The Fullness of Life
Love the more excellent way (Part II)
The summit of self-giving love is the willingness to die for the life of another. Our Lord said, "There is no greater love than this: to lay down one's life for one's friends" (John 15:13). We see this act of heroic self-giving in the very life of our Lord Himself. What is astonishing, as St. Paul said in his letter to the Romans is that Christ died for us while we were yet sinners.
We witness such act of self giving in the lives of countless followers of Christ. Among these let us just recount the death of a Polish priest, Maximilian Kolbe, who offered his life for the life of a prisoner in the concentration camp of Auschwitz where several million persons were put to death.
The name Auschwitz will continue to go down in history as a name suggesting inhuman atrocity and a place of horror. It earned the name "death camp". Some called it "death factory". It has left a scar in the face of humanity, reminding man of his worst. But this is just one side of Auschwitz.
The other side of Auschwitz is that it became a crucible for the best of man. Here, persons were tried "like gold in a furnace" and among the many who had been cleansed and purified in this crucible, the person of Fr. Kolbe stood out.
It was in the month of August in 1941 when this event took place. Maximilian was among the prisoners in the camp of Auschwitz. One day a prisoner escaped from block 14 where Father Kolbe belonged. Terror gripped the rest of the prisoners. If the prisoner did not return the following day, ten other prisoners of his block would be put to a painful death in the "starvation dungeon"—a death from starvation and thirst.
The prisoner who escaped did not come back. The Commandant picked ten men who were to die. Among these men was Sergeant Gajownczek; a man with a wife and children. He cried, "My poor wife!

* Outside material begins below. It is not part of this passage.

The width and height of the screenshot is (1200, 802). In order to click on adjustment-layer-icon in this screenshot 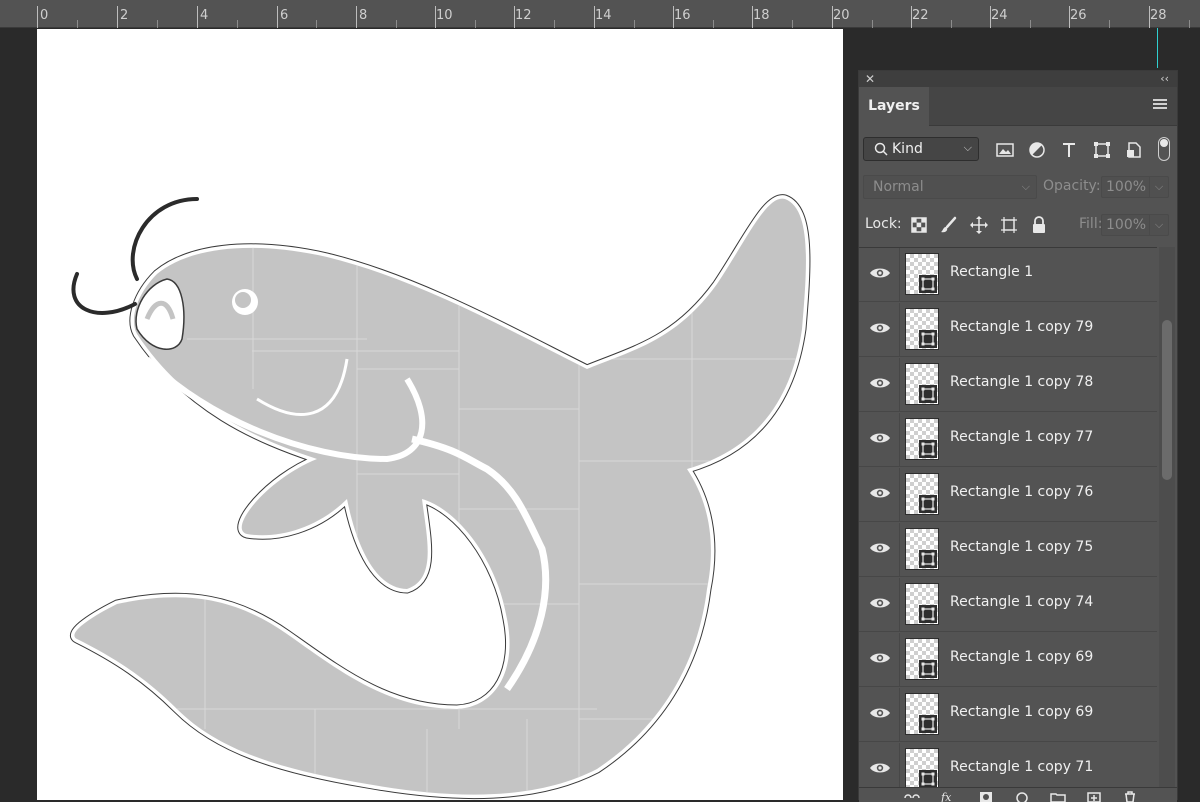, I will do `click(1022, 796)`.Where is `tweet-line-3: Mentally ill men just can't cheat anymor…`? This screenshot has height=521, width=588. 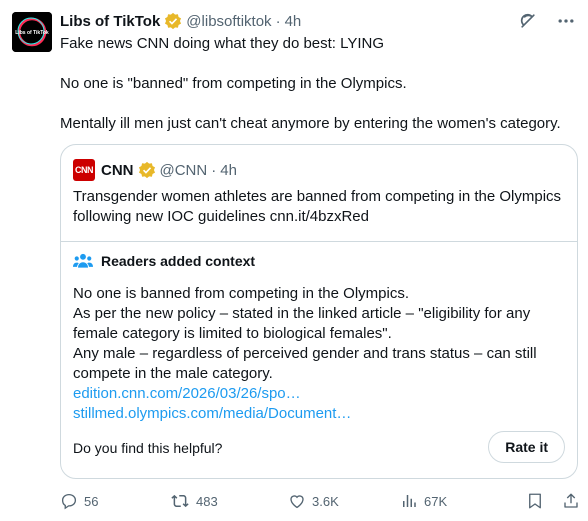 tweet-line-3: Mentally ill men just can't cheat anymor… is located at coordinates (310, 124).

My poor children!"
Hearing that cry, Father Kolbe moved out of his line and stood before the Commandant and said, "I ask to die in the place of that man."

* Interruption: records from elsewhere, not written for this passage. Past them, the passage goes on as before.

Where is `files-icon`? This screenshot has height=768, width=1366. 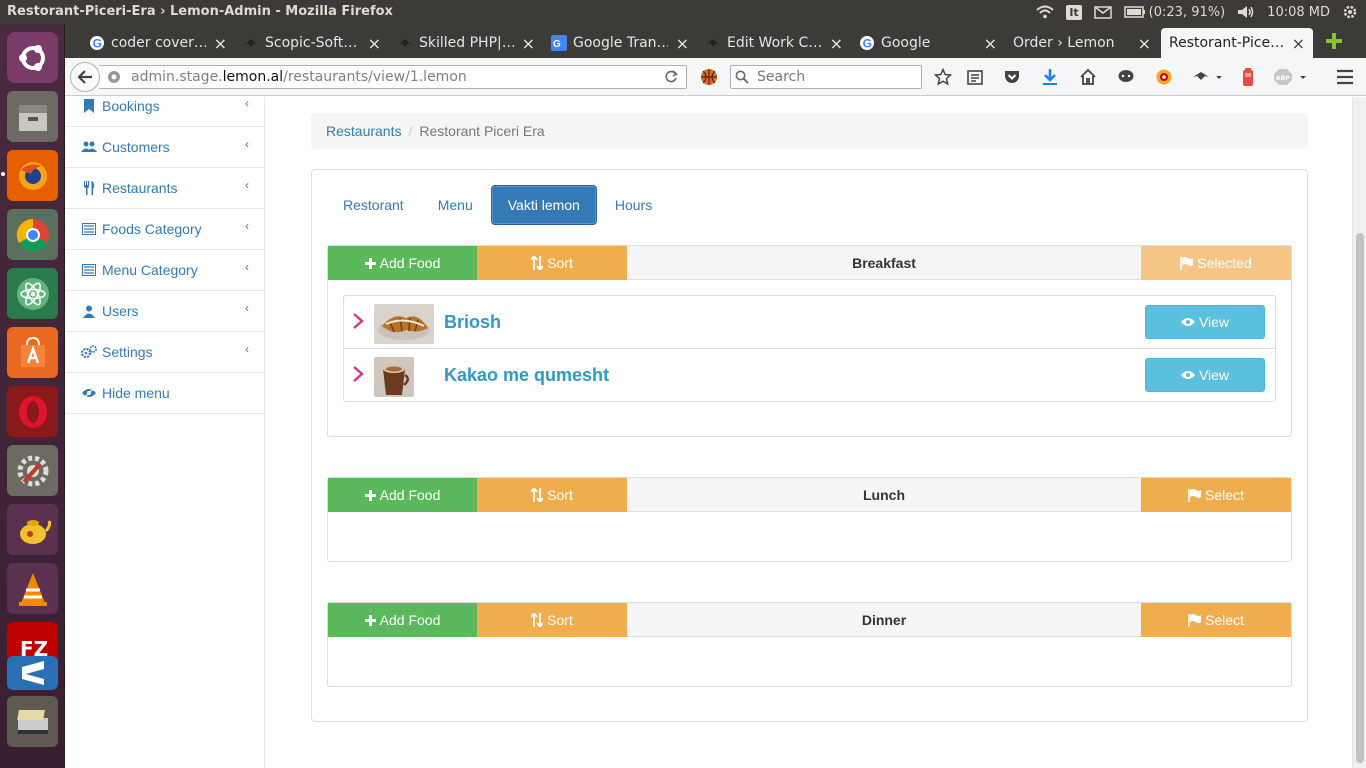
files-icon is located at coordinates (32, 116).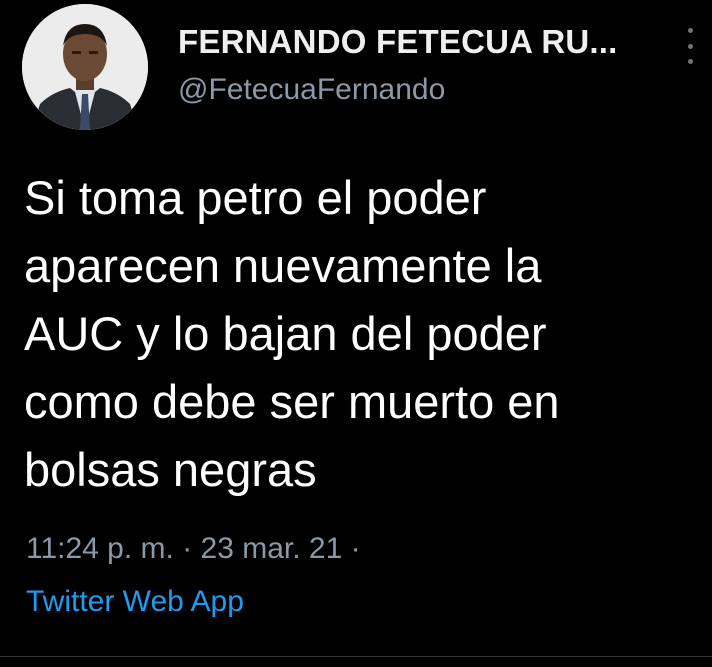  Describe the element at coordinates (135, 602) in the screenshot. I see `tweet-source-link: Twitter Web App` at that location.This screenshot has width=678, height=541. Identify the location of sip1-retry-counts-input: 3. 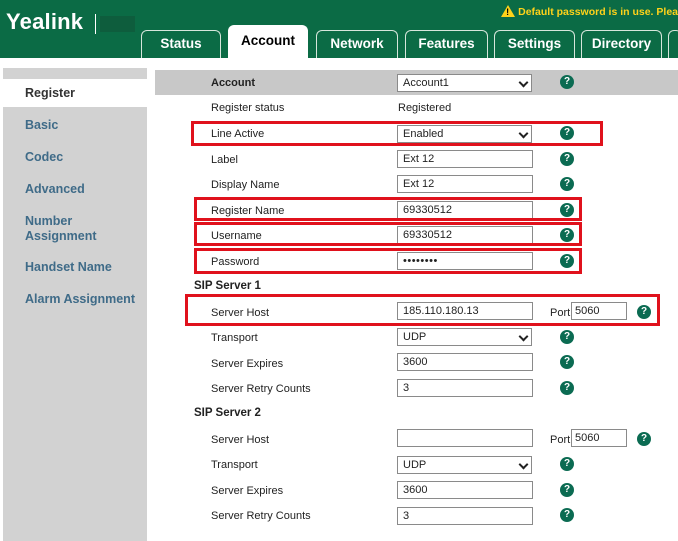
(465, 388).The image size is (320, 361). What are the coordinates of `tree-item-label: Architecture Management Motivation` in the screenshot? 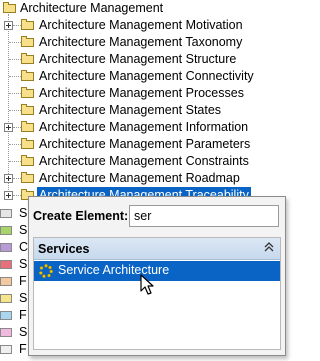 It's located at (141, 25).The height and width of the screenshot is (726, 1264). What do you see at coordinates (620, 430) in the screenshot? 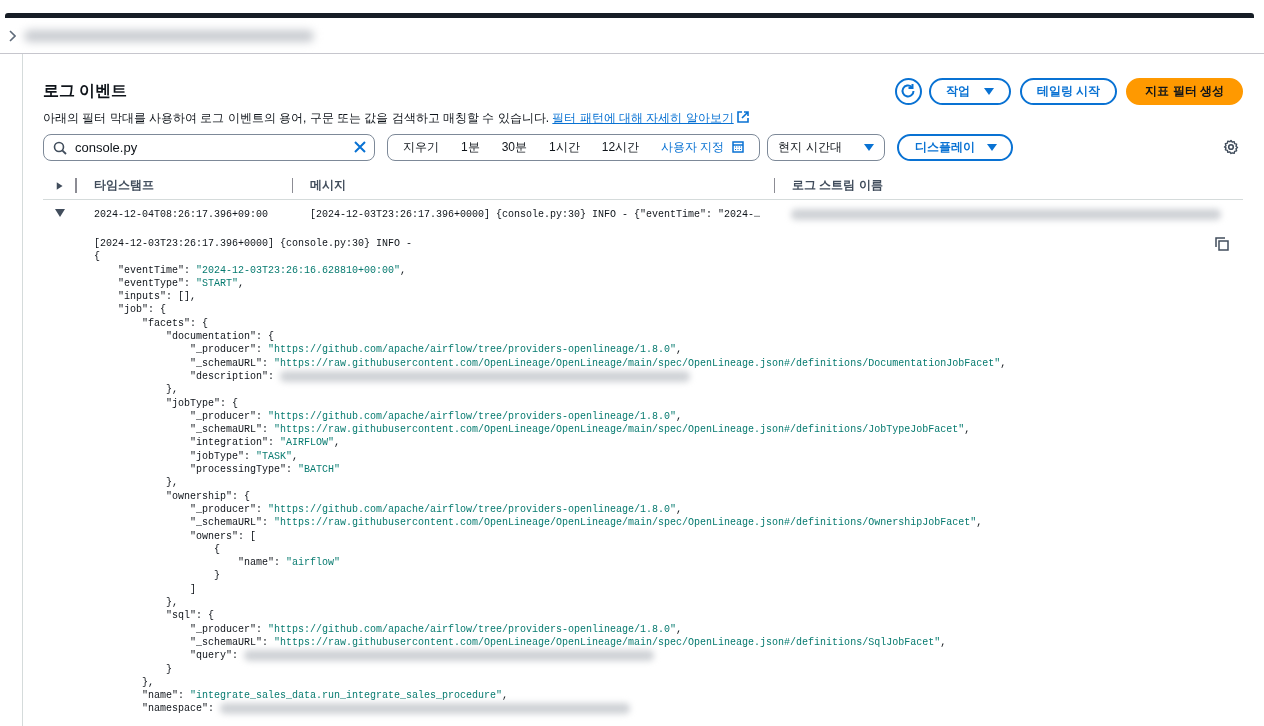
I see `string-value: "https://raw.githubusercontent.com/OpenLineage/OpenLineage/main/spec/OpenLineage.json#/definitions/JobTypeJobFacet"` at bounding box center [620, 430].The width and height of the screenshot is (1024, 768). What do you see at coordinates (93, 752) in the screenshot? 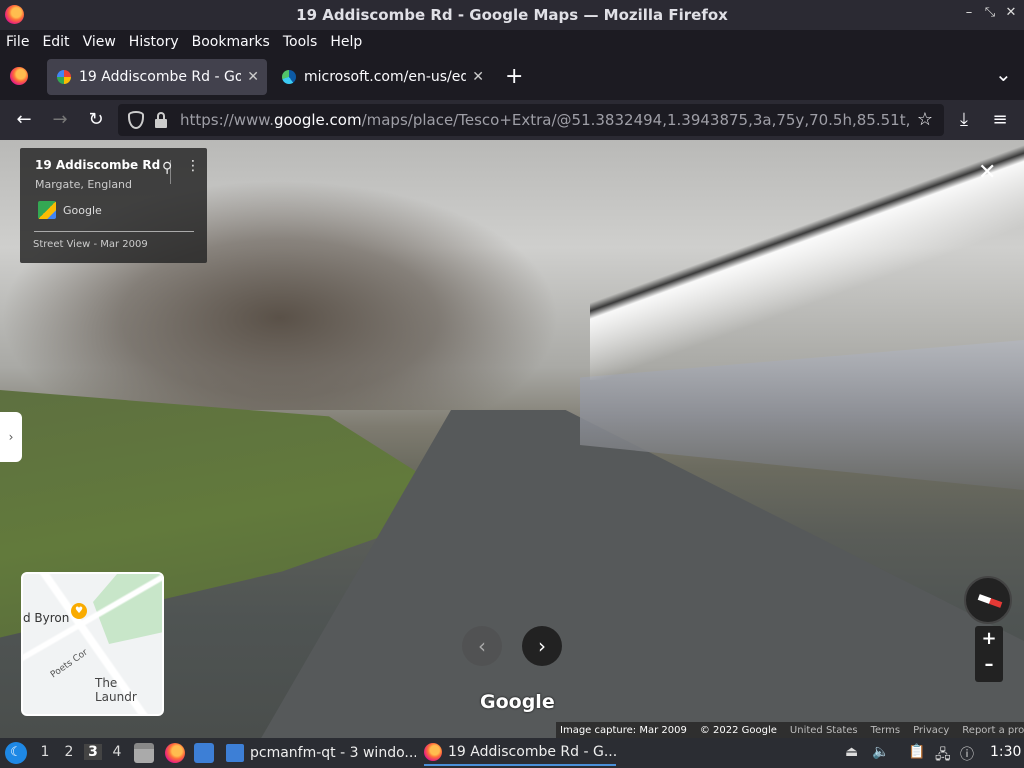
I see `desktop-3: 3` at bounding box center [93, 752].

Quite bewildered at the request, the Commandant paused for sometime and asked, "Why?"
"Because he has a wife and children and I am old and feeble."
"And who are you?" asked Commandant Fritsch.
"I am a Catholic priest," answered Maximilian. Such an answer left no room for Fritsch to refuse. Kolbe was condemned to death along with the nine. During his canonization, he was proclaimed a martyr of love as well as a martyr for the faith.